**WHAT YOU ARE ASKED TO DO:** Put each line of the items below into a two-column Markdown table headed No. and Entry, numbering the rows in order and skipping blank lines.

**RECORDS PROVIDED:**
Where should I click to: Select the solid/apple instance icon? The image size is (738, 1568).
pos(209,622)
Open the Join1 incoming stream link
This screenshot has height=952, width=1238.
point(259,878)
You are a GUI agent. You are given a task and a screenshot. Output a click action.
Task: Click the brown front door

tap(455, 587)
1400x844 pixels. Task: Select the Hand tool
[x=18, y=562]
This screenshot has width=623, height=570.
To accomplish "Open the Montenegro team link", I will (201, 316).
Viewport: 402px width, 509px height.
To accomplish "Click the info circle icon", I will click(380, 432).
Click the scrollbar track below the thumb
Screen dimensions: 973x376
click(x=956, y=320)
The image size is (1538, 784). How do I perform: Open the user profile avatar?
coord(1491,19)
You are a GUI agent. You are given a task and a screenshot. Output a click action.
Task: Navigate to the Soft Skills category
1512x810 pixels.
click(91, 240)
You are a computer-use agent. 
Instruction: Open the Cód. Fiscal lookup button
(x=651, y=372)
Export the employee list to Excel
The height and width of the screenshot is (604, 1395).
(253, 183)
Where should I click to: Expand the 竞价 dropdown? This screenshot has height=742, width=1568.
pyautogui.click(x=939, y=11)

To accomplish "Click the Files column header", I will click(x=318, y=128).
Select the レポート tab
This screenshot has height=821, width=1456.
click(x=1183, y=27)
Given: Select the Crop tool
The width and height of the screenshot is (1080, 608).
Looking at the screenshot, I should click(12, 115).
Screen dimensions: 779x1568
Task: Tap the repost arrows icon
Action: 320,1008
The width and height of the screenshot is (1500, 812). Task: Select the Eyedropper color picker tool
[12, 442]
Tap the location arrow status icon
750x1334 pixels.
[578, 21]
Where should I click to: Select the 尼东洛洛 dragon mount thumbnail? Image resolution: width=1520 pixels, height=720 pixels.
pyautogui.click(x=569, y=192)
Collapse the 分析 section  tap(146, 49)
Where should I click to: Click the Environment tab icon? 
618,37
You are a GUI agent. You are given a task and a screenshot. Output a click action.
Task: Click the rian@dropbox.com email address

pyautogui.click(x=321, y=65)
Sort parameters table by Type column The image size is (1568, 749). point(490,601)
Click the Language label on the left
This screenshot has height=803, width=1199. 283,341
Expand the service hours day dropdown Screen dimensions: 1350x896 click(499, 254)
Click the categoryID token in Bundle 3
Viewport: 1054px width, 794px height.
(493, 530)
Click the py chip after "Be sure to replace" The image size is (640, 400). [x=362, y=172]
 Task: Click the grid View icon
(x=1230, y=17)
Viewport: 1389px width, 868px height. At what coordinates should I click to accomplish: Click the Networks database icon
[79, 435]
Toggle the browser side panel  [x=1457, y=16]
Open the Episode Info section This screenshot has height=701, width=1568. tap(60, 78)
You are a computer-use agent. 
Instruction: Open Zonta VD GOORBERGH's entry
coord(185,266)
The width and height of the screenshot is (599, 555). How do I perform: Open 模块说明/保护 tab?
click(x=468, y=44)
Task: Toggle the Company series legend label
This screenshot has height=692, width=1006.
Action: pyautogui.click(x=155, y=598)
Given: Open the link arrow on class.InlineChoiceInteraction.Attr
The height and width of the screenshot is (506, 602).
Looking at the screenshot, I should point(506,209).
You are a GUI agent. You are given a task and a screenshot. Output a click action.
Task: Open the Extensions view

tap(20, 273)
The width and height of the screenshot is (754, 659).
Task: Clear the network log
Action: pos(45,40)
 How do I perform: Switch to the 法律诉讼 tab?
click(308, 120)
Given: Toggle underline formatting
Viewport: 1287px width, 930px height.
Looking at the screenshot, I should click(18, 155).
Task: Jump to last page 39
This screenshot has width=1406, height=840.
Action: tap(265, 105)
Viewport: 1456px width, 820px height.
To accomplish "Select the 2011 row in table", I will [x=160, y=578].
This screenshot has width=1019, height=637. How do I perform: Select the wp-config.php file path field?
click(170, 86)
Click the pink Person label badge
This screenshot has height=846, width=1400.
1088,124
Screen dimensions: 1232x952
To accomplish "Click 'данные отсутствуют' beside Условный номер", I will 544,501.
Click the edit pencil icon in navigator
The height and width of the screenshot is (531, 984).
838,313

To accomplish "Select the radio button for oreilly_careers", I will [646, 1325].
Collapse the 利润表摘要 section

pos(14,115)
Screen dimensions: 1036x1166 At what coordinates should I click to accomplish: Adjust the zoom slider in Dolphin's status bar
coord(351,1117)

**EXERCISE RESPONSE:**
| No. | Entry |
|---|---|
| 1 | Where should I click to: Select the solid/apple instance icon? The image size is (738, 1568). |
| 2 | pos(209,622) |
| 3 | Open the Join1 incoming stream link |
| 4 | This screenshot has height=952, width=1238. |
| 5 | point(259,878) |
| 6 | You are a GUI agent. You are given a task and a screenshot. Output a click action. |
| 7 | Task: Click the brown front door |
| 8 | tap(455, 587) |
| 9 | 1400x844 pixels. Task: Select the Hand tool |
| 10 | [x=18, y=562] |
| 11 | This screenshot has width=623, height=570. |
| 12 | To accomplish "Open the Montenegro team link", I will (201, 316). |
| 13 | Viewport: 402px width, 509px height. |
| 14 | To accomplish "Click the info circle icon", I will click(380, 432). |
| 15 | Click the scrollbar track below the thumb |
| 16 | Screen dimensions: 973x376 |
| 17 | click(x=956, y=320) |
| 18 | The image size is (1538, 784). How do I perform: Open the user profile avatar? |
| 19 | coord(1491,19) |
| 20 | You are a GUI agent. You are given a task and a screenshot. Output a click action. |
| 21 | Task: Navigate to the Soft Skills category |
| 22 | 1512x810 pixels. |
| 23 | click(91, 240) |
| 24 | You are a computer-use agent.  |
| 25 | Instruction: Open the Cód. Fiscal lookup button |
| 26 | (x=651, y=372) |
| 27 | Export the employee list to Excel |
| 28 | The height and width of the screenshot is (604, 1395). |
| 29 | (253, 183) |
| 30 | Where should I click to: Expand the 竞价 dropdown? This screenshot has height=742, width=1568. |
| 31 | pyautogui.click(x=939, y=11) |
| 32 | To accomplish "Click the Files column header", I will click(x=318, y=128). |
| 33 | Select the レポート tab |
| 34 | This screenshot has height=821, width=1456. |
| 35 | click(x=1183, y=27) |
| 36 | Given: Select the Crop tool |
| 37 | The width and height of the screenshot is (1080, 608). |
| 38 | Looking at the screenshot, I should click(12, 115). |
| 39 | Screen dimensions: 779x1568 |
| 40 | Task: Tap the repost arrows icon |
| 41 | Action: 320,1008 |
| 42 | The width and height of the screenshot is (1500, 812). Task: Select the Eyedropper color picker tool |
| 43 | [12, 442] |
| 44 | Tap the location arrow status icon |
| 45 | 750x1334 pixels. |
| 46 | [578, 21] |
| 47 | Where should I click to: Select the 尼东洛洛 dragon mount thumbnail? Image resolution: width=1520 pixels, height=720 pixels. |
| 48 | pyautogui.click(x=569, y=192) |
| 49 | Collapse the 分析 section  tap(146, 49) |
| 50 | Where should I click to: Click the Environment tab icon?  |
| 51 | 618,37 |
| 52 | You are a GUI agent. You are given a task and a screenshot. Output a click action. |
| 53 | Task: Click the rian@dropbox.com email address |
| 54 | pyautogui.click(x=321, y=65) |
| 55 | Sort parameters table by Type column The image size is (1568, 749). point(490,601) |
| 56 | Click the Language label on the left |
| 57 | This screenshot has height=803, width=1199. 283,341 |
| 58 | Expand the service hours day dropdown Screen dimensions: 1350x896 click(499, 254) |
| 59 | Click the categoryID token in Bundle 3 |
| 60 | Viewport: 1054px width, 794px height. |
| 61 | (493, 530) |
| 62 | Click the py chip after "Be sure to replace" The image size is (640, 400). [x=362, y=172] |
| 63 |  Task: Click the grid View icon |
| 64 | (x=1230, y=17) |
| 65 | Viewport: 1389px width, 868px height. At what coordinates should I click to accomplish: Click the Networks database icon |
| 66 | [79, 435] |
| 67 | Toggle the browser side panel  [x=1457, y=16] |
| 68 | Open the Episode Info section This screenshot has height=701, width=1568. tap(60, 78) |
| 69 | You are a computer-use agent.  |
| 70 | Instruction: Open Zonta VD GOORBERGH's entry |
| 71 | coord(185,266) |
| 72 | The width and height of the screenshot is (599, 555). How do I perform: Open 模块说明/保护 tab? |
| 73 | click(x=468, y=44) |
| 74 | Task: Toggle the Company series legend label |
| 75 | This screenshot has height=692, width=1006. |
| 76 | Action: pyautogui.click(x=155, y=598) |
| 77 | Given: Open the link arrow on class.InlineChoiceInteraction.Attr |
| 78 | The height and width of the screenshot is (506, 602). |
| 79 | Looking at the screenshot, I should point(506,209). |
| 80 | You are a GUI agent. You are given a task and a screenshot. Output a click action. |
| 81 | Task: Open the Extensions view |
| 82 | tap(20, 273) |
| 83 | The width and height of the screenshot is (754, 659). |
| 84 | Task: Clear the network log |
| 85 | Action: pos(45,40) |
| 86 |  How do I perform: Switch to the 法律诉讼 tab? |
| 87 | click(308, 120) |
| 88 | Given: Toggle underline formatting |
| 89 | Viewport: 1287px width, 930px height. |
| 90 | Looking at the screenshot, I should click(18, 155). |
| 91 | Task: Jump to last page 39 |
| 92 | This screenshot has width=1406, height=840. |
| 93 | Action: tap(265, 105) |
| 94 | Viewport: 1456px width, 820px height. |
| 95 | To accomplish "Select the 2011 row in table", I will [x=160, y=578]. |
| 96 | This screenshot has width=1019, height=637. How do I perform: Select the wp-config.php file path field? |
| 97 | click(170, 86) |
| 98 | Click the pink Person label badge |
| 99 | This screenshot has height=846, width=1400. |
| 100 | 1088,124 |
| 101 | Screen dimensions: 1232x952 |
| 102 | To accomplish "Click 'данные отсутствуют' beside Условный номер", I will 544,501. |
| 103 | Click the edit pencil icon in navigator |
| 104 | The height and width of the screenshot is (531, 984). |
| 105 | 838,313 |
| 106 | To accomplish "Select the radio button for oreilly_careers", I will [646, 1325]. |
| 107 | Collapse the 利润表摘要 section |
| 108 | pos(14,115) |
| 109 | Screen dimensions: 1036x1166 At what coordinates should I click to accomplish: Adjust the zoom slider in Dolphin's status bar |
| 110 | coord(351,1117) |